The film clip from ‘Ulu‘ulu: The Henry Ku‘ualoha Giugni Moving Image Archive of Hawai‘i, is included the two-hour screening at noon on June 21 in the gallery’s East Building Auditorium. ‘Ulu‘ulu contributed engrossing footage of a Parker Ranch cattle drive that literally ends in the ocean as bovine are driven into the surf and precariously strapped by their heads to the side of dory-like boats for transport to a cargo ship. The short clip, “Loading Cattle Thru the Surf circa 1950,” was shot by an unknown filmmaker who documented a trip from California to Hawaiʻi.
According to the National Gallery of Art, the Archival Screening Afternoon is a celebrated annual event that is a collaboration between the Association of Moving Image Archivists (AMIA) and the American Library Association Film & Media Roundtable. “AMIA members submit rare treasures from their film collections that might include news clips, home movies, travelogues, commercials, music performances, restored classics, experimental works, and more,” the gallery wrote on its website. “Archival gems from the sublime to the sides-splitting are always part of this special ‘best of’ program.”

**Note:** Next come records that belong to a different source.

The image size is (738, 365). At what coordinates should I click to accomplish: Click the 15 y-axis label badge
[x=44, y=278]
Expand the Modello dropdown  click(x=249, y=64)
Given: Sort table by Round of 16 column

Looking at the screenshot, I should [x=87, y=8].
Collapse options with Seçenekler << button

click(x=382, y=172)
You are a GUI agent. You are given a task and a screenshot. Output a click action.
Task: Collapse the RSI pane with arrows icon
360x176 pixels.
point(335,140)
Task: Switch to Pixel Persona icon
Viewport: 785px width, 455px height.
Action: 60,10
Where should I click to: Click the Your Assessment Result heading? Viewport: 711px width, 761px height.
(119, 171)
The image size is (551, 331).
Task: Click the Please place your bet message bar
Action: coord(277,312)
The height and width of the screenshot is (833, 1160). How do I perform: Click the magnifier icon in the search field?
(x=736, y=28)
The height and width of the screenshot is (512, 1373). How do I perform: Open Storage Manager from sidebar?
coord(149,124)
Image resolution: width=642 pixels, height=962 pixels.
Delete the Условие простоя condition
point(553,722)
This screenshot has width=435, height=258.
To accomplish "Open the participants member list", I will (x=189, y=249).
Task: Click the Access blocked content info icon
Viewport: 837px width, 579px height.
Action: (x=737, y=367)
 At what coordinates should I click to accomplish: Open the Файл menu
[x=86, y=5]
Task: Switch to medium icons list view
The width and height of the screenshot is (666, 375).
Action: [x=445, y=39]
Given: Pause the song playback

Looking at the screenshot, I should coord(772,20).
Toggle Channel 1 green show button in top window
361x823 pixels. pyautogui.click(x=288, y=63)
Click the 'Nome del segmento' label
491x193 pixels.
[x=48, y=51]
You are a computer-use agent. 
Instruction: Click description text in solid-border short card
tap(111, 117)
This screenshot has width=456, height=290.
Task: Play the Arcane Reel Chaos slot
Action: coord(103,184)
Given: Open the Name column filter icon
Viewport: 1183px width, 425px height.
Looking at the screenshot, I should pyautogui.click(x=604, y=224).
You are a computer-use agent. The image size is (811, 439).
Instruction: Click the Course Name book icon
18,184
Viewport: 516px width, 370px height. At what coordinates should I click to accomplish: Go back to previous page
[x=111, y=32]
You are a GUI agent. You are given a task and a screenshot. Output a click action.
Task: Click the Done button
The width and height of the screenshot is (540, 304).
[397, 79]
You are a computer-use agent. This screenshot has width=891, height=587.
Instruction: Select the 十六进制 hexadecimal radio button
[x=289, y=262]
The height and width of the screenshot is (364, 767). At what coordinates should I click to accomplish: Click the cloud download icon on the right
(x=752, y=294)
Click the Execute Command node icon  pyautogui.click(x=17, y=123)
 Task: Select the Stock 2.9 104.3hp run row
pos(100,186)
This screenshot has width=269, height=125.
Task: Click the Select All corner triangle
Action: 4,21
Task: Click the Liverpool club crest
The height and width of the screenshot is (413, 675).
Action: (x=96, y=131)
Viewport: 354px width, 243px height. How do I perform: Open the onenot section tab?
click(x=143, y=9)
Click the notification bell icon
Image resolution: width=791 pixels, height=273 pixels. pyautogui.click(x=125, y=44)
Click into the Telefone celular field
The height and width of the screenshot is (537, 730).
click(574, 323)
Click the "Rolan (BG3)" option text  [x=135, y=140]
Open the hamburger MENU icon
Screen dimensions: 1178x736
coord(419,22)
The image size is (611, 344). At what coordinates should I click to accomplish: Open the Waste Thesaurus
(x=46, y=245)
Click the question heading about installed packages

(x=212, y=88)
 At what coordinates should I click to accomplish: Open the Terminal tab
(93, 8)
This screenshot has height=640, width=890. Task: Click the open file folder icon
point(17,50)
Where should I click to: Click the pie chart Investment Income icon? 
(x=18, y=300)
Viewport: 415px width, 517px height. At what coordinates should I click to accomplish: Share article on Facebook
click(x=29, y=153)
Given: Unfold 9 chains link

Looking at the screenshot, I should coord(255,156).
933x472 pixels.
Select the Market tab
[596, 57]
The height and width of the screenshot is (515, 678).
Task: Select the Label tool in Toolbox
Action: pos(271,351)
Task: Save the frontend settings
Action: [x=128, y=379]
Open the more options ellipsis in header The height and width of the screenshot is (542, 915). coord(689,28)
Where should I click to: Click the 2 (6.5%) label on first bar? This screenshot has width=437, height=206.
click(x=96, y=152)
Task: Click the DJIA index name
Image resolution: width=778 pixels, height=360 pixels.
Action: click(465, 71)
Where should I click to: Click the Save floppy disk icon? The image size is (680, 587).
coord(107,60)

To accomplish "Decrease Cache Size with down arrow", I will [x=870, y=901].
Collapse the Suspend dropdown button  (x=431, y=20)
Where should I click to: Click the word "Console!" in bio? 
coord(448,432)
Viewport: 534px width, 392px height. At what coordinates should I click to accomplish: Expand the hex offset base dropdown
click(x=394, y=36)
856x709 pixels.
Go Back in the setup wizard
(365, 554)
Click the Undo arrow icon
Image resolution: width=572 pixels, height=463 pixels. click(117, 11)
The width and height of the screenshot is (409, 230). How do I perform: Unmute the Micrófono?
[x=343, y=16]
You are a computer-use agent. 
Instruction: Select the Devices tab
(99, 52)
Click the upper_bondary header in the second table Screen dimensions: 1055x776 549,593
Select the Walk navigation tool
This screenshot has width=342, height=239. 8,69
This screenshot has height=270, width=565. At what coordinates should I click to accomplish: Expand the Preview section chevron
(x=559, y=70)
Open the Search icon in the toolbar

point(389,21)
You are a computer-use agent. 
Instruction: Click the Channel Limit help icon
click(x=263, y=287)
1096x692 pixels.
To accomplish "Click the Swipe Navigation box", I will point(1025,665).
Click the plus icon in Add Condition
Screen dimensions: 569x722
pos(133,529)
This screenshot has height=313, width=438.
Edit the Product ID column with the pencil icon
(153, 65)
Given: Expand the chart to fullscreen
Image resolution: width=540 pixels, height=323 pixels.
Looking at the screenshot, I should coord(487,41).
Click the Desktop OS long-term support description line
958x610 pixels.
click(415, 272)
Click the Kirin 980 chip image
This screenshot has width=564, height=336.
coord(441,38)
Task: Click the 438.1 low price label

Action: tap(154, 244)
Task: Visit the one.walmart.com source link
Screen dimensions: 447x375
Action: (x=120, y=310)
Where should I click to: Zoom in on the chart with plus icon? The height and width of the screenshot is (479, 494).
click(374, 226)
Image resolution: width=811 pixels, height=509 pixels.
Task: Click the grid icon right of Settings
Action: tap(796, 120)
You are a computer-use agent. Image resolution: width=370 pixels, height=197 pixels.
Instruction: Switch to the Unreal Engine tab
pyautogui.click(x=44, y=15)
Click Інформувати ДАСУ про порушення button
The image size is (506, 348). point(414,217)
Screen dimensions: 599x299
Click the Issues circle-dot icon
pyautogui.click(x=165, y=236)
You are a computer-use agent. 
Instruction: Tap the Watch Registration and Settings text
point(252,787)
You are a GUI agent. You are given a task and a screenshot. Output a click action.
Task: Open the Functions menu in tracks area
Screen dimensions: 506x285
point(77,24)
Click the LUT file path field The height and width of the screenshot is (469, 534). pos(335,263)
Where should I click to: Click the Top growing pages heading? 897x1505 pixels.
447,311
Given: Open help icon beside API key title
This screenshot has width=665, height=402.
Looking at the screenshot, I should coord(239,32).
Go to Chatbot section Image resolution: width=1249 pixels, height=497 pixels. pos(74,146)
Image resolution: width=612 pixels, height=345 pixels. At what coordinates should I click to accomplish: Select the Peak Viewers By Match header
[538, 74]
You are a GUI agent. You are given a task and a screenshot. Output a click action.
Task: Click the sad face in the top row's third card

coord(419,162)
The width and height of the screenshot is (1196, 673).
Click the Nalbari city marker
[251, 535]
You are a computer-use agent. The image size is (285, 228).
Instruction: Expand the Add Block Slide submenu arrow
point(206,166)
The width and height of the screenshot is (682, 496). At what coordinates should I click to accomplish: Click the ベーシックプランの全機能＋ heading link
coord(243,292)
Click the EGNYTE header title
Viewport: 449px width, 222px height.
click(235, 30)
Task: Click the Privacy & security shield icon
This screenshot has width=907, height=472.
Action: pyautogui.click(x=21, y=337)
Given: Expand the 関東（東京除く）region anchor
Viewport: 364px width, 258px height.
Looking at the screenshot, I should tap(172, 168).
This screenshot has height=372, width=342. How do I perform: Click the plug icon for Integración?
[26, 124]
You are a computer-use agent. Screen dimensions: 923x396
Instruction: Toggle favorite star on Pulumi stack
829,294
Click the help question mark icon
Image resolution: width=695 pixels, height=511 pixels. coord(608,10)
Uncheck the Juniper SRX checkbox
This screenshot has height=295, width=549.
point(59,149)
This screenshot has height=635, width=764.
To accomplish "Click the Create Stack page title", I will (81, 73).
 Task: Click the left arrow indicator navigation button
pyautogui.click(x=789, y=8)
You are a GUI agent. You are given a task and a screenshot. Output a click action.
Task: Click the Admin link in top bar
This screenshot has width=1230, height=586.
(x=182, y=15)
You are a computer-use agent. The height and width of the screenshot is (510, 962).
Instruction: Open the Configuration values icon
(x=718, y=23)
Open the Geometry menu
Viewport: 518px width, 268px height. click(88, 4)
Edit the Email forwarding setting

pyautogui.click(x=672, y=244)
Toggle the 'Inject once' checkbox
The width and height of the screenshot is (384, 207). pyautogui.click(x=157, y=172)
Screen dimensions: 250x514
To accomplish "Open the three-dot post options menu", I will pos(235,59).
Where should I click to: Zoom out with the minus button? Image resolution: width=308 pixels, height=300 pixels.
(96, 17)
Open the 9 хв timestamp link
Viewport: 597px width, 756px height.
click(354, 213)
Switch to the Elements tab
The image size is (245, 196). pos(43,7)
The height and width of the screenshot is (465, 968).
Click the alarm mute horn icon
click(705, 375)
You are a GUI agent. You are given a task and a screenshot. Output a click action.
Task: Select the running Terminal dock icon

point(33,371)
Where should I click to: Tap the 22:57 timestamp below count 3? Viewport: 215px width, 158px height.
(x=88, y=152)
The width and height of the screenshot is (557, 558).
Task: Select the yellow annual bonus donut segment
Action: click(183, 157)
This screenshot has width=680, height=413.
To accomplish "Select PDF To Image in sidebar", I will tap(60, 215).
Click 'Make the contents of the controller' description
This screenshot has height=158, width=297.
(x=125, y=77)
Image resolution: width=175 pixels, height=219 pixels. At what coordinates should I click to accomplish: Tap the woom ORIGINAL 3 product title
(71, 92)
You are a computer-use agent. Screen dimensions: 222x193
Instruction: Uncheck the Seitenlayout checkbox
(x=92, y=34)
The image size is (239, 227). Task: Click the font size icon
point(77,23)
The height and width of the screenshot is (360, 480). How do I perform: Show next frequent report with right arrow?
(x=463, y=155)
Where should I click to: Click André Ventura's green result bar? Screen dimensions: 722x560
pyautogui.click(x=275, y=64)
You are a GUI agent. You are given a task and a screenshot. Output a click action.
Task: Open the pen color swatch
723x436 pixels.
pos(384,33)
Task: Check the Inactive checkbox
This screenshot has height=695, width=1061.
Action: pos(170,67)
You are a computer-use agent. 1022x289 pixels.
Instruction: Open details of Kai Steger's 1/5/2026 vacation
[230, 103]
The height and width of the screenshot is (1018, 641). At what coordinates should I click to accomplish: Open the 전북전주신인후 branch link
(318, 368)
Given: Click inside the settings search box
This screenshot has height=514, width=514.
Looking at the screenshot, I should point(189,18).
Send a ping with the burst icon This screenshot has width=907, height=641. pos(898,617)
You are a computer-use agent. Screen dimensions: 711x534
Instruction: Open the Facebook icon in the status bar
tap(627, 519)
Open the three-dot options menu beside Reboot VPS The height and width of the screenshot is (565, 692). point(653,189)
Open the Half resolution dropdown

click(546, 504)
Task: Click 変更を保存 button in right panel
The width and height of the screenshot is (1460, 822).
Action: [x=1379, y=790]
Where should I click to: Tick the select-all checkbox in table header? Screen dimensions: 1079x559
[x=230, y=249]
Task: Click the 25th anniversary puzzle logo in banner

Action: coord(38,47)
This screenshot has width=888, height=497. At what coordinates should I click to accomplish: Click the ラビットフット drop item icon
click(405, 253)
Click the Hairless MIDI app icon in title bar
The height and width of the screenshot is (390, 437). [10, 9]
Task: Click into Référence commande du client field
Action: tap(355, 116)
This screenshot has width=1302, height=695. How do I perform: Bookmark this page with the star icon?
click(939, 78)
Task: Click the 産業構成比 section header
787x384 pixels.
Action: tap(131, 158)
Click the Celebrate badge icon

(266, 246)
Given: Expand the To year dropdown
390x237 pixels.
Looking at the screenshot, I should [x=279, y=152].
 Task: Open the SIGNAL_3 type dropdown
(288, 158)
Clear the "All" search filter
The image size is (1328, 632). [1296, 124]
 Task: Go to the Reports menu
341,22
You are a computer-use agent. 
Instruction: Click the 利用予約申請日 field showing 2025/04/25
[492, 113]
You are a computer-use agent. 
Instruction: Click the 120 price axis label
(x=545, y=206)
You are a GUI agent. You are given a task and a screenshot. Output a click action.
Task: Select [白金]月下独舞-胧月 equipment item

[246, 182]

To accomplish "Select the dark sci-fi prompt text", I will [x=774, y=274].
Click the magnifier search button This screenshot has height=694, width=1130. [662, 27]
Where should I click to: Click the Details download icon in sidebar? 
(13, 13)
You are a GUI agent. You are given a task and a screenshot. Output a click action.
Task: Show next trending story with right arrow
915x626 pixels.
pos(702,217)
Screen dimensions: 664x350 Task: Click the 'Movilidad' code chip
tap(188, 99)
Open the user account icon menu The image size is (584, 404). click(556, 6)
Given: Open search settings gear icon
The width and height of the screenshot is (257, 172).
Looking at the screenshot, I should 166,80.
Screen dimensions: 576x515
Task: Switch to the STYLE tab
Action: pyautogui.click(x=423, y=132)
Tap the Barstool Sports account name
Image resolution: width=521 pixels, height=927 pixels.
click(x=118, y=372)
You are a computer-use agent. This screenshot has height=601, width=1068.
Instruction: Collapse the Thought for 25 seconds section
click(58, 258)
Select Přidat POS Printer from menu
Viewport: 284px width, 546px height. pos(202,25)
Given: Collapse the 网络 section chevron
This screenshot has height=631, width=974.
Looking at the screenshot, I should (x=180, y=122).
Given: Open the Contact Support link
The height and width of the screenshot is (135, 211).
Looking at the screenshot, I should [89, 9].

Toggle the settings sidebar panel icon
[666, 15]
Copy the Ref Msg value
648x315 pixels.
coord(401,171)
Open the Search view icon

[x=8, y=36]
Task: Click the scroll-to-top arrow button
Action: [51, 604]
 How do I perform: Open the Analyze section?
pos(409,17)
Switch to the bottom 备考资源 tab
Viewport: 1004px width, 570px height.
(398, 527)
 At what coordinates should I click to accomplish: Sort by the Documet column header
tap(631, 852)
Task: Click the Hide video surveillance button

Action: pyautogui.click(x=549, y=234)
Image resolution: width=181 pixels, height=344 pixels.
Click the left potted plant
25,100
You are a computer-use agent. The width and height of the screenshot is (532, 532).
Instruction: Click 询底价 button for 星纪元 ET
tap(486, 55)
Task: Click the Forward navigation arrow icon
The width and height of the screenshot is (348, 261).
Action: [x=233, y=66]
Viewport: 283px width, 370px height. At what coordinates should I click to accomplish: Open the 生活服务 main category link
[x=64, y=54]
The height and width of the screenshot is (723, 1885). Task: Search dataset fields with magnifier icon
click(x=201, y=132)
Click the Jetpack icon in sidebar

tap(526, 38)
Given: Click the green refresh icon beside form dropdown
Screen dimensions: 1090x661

‘Ulu‘ulu said the three-and-a-half minute clip was donated to it by the California Pioneers of Santa Clara County and was originally discovered at an estate sale. The clip is only a short segment from a larger series of film reels that ‘Ulu‘ulu received from the California Pioneers. Each reel is about 30 minutes with the reels documenting the trip from onboard the S.S. Lurline cruise ship leaving California to travels through Oʻahu, Maui, Big Island and Kauaʻi. All three reels have been digitized and researchers can contact ‘Ulu‘ulu if they would like to view the full-length footage.
“We chose this clip because not only is it beautifully shot, and came back from our lab with a pristine digital transfer, but it shows an aspect of Hawaiʻi’s ranching history that is not very well known outside of the islands,” wrote Janel Quirante, ‘Ulu‘ulu head archivist, in an email. “And also because of those poor cows.”
‘Ulu‘ulu, housed within the James and Abigail Campbell Library on the University of Hawaiʻi-West Oʻahu campus, is the official archive for moving images for the state of Hawaiʻi. Its collection includes more than 45,000 videotapes and films produced from the 1920’s to present day.